3.3. Scene Integrator
We use SIGNeRF (Dihlmann et al., 2024) to integrate the newly generated mesh into the scene. This approach provides a technique of utilizing the ControlNet (Zhang et al., 2023) to consistently augment the existing scene across different view angles. As NeRF is trained from 2D images, the network essentially provides a mapping from stacked 2D images into the 3D environment, hence enabling the powerful 2D image editing techniques to also take effect in the 3D environment. In the SIGNeRF (Dihlmann et al., 2024) pipeline, a set of reference camera positions are first chosen to consistently generate reference image grids, encoding color, control mask, and depth information. Then, utilizing the one slot intentionally left blank in the image grid, the SIGNeRF provides a way to iteratively update the original images in the NeRF dataset. Notice that the updating process takes the current style of NeRF scene into consideration as the pipeline utilizes ControlNet.
This approach, therefore, provides two ways to insert new objects into a NeRF scene with their styles aligned: 1) directly adding new images to the NeRF dataset and 2) modifying existing images from the NeRF dataset. However, limitations of such methods were discovered during our experiments. For the first method, the resulting NeRF dataset exhibits a spatial inconsistency across different view angles, primarily because of the lack of modification on the original dataset.
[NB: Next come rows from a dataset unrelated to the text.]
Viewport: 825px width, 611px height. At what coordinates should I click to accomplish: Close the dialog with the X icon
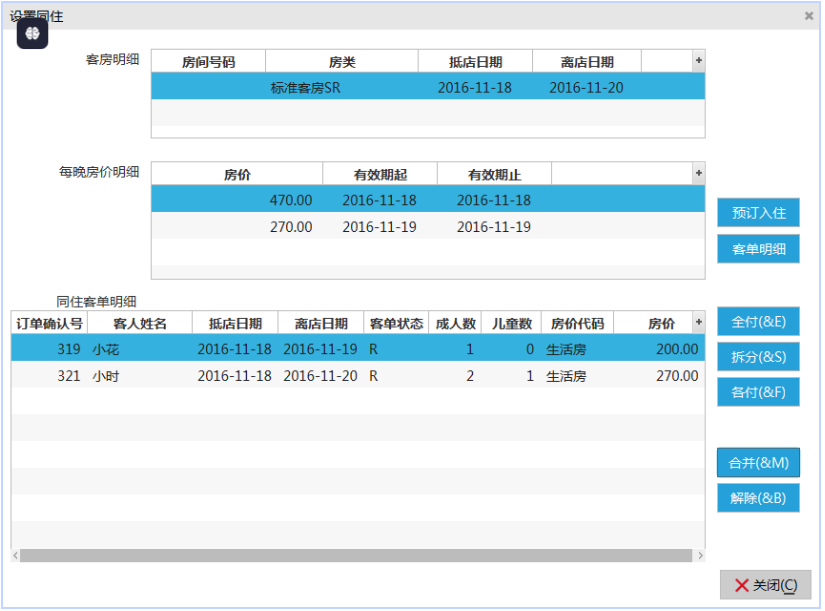(808, 16)
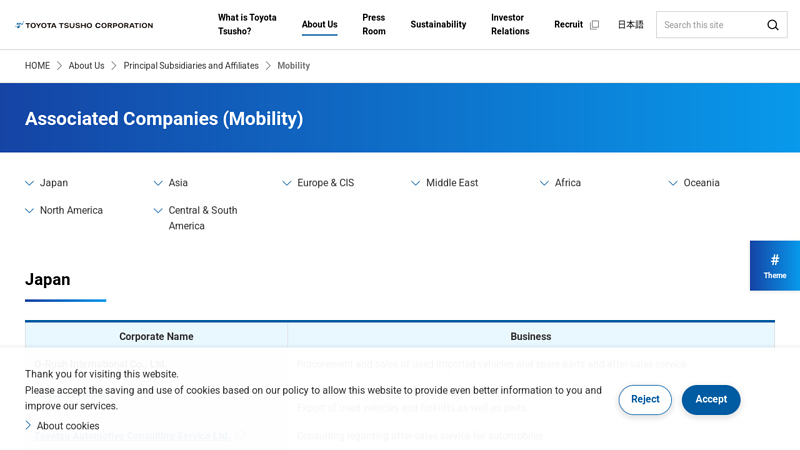Click the Search this site field
800x450 pixels.
[710, 25]
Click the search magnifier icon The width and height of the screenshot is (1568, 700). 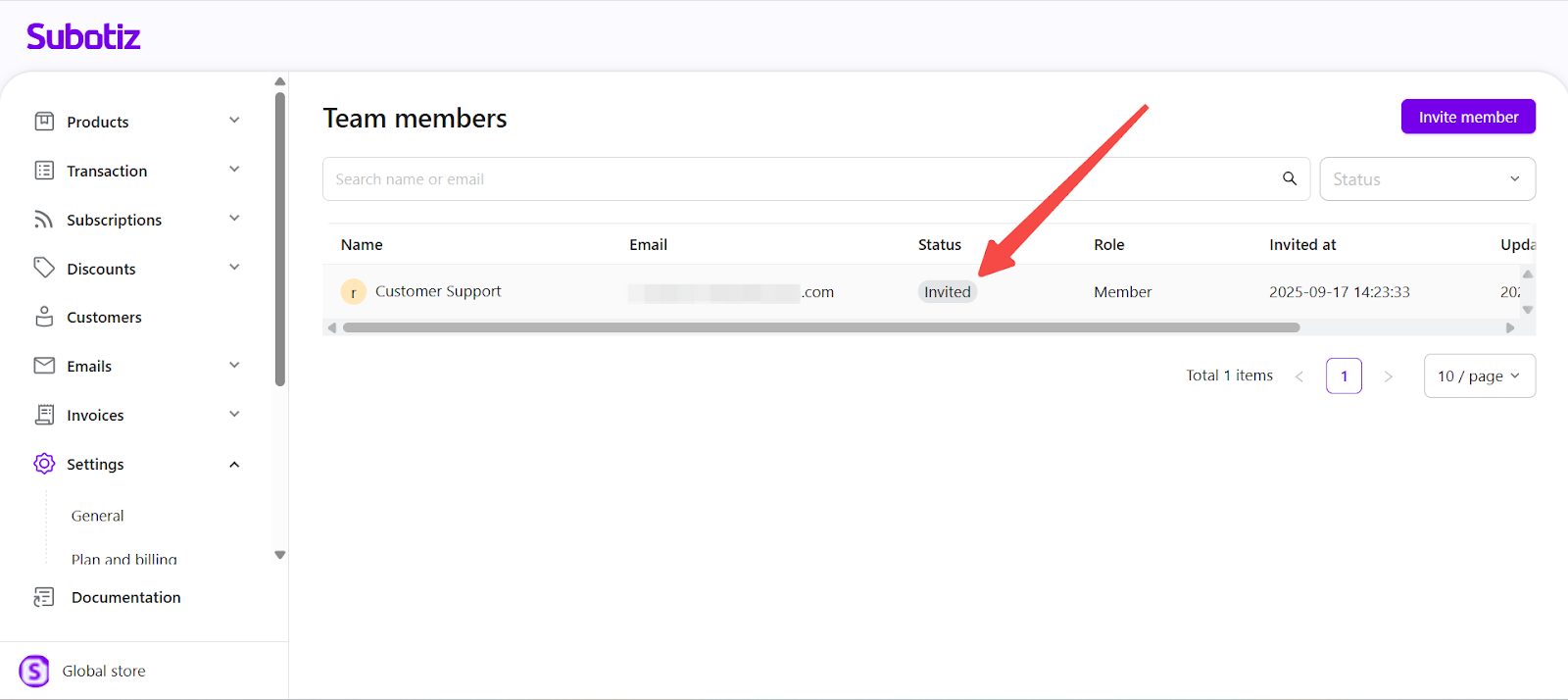1290,178
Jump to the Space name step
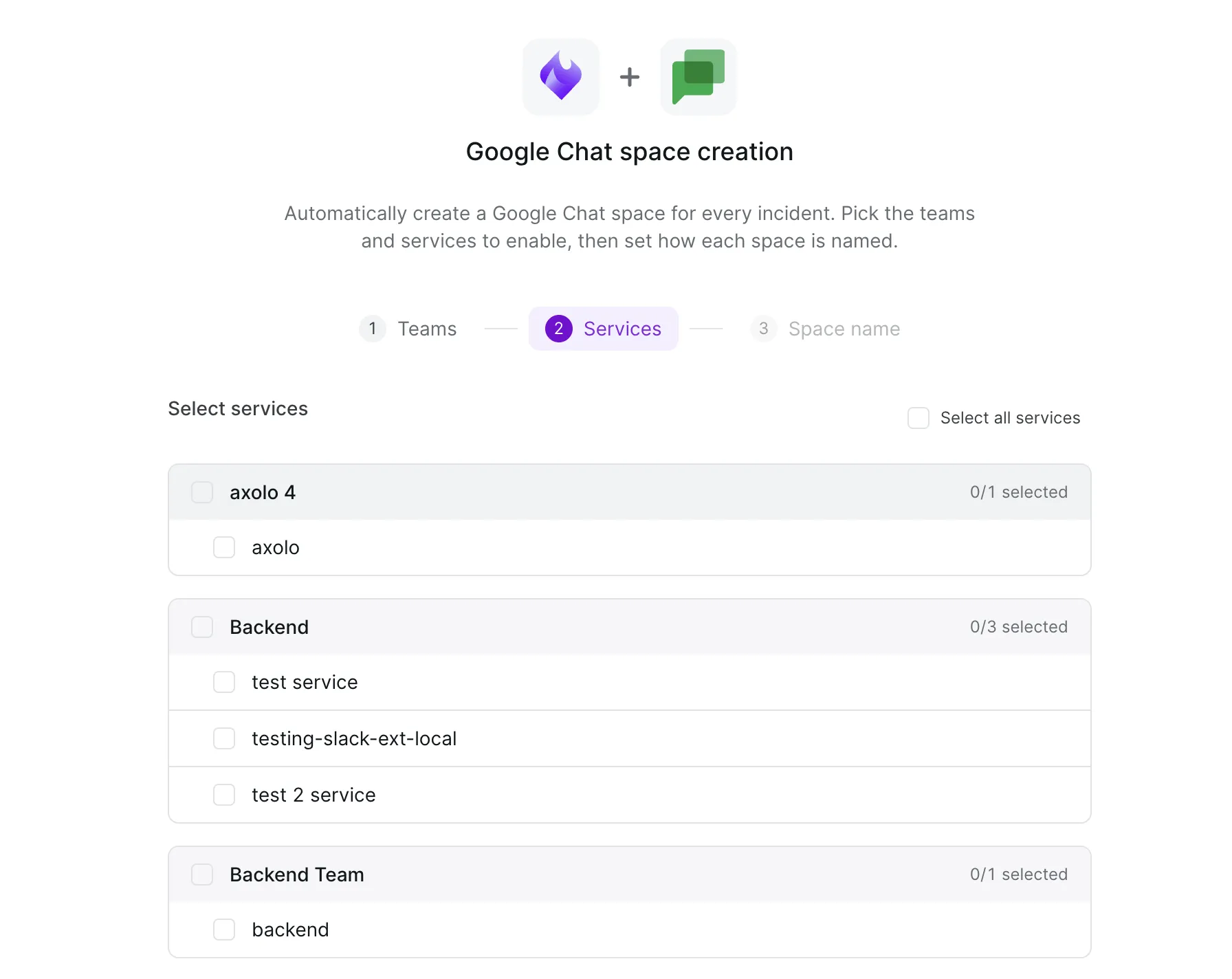This screenshot has width=1232, height=979. point(825,329)
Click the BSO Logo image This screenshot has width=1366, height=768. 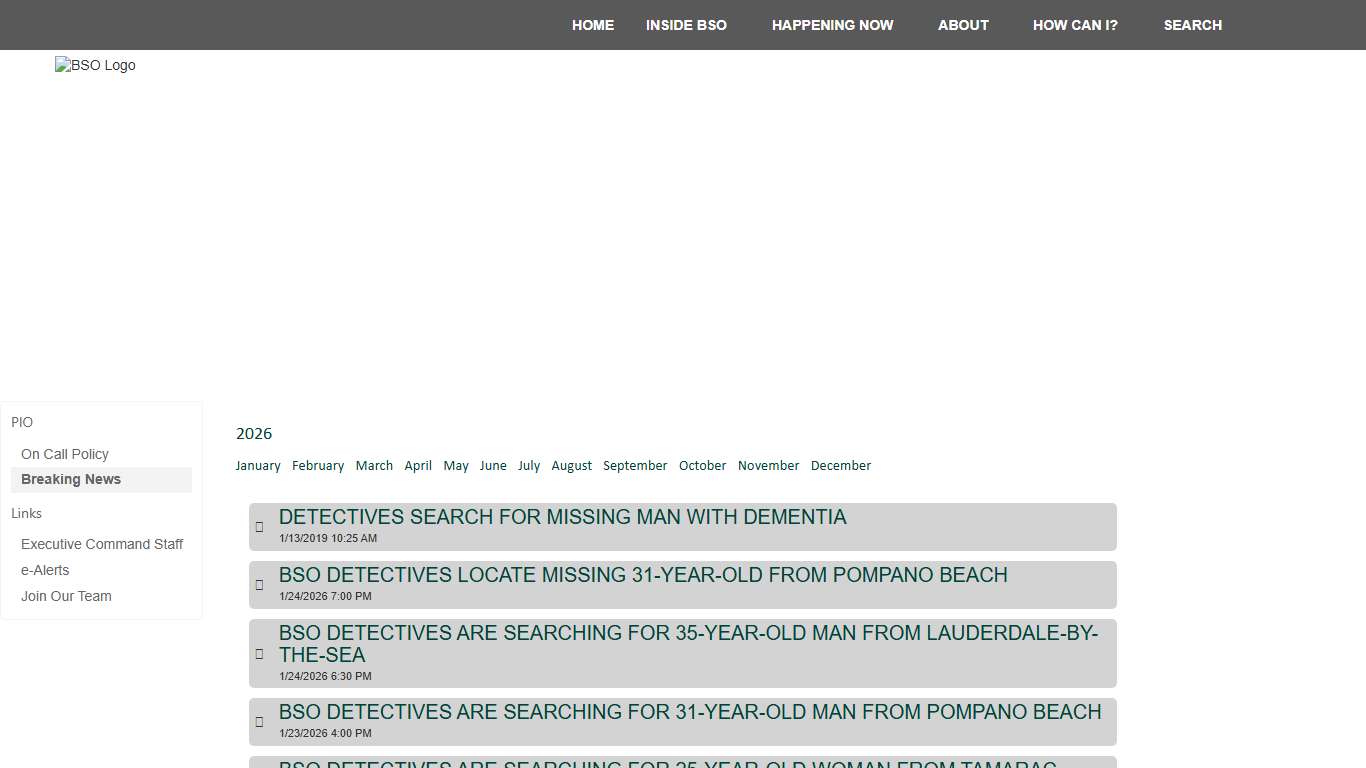point(95,66)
On the other hand, only modifying existing images in the NeRF scene may have results highly dependent on the position chosen to insert the new object, as the original NeRF scene might not have enough camera view angles to capture sufficient information about the new objects. Another concern of utilizing the NeRF occurs when we iteratively add new objects to the scene. Since image editing happens on all camera view images, including both original NeRF data and the view captures generated for previously inserted objects (via approach 1), the generated view captures surrounding objects inserted earlier will accumulate higher noise compared to the augmented view captures of the latest object being inserted.

4. Experiments
4.1. Experimental Setup
We evaluated our pipeline on an empty apartment scene with three objects of different shapes and sizes that are commonly found in apartments: (1) a sofa, (2) a lamp, and (3) a bed. These three objects are iteratively added into the apartment scene at different locations, simulating how users would like to iteratively add their objects to their target scene. After adding each object, SIGNeRF retrains the scene to stylize the object according to the scene background.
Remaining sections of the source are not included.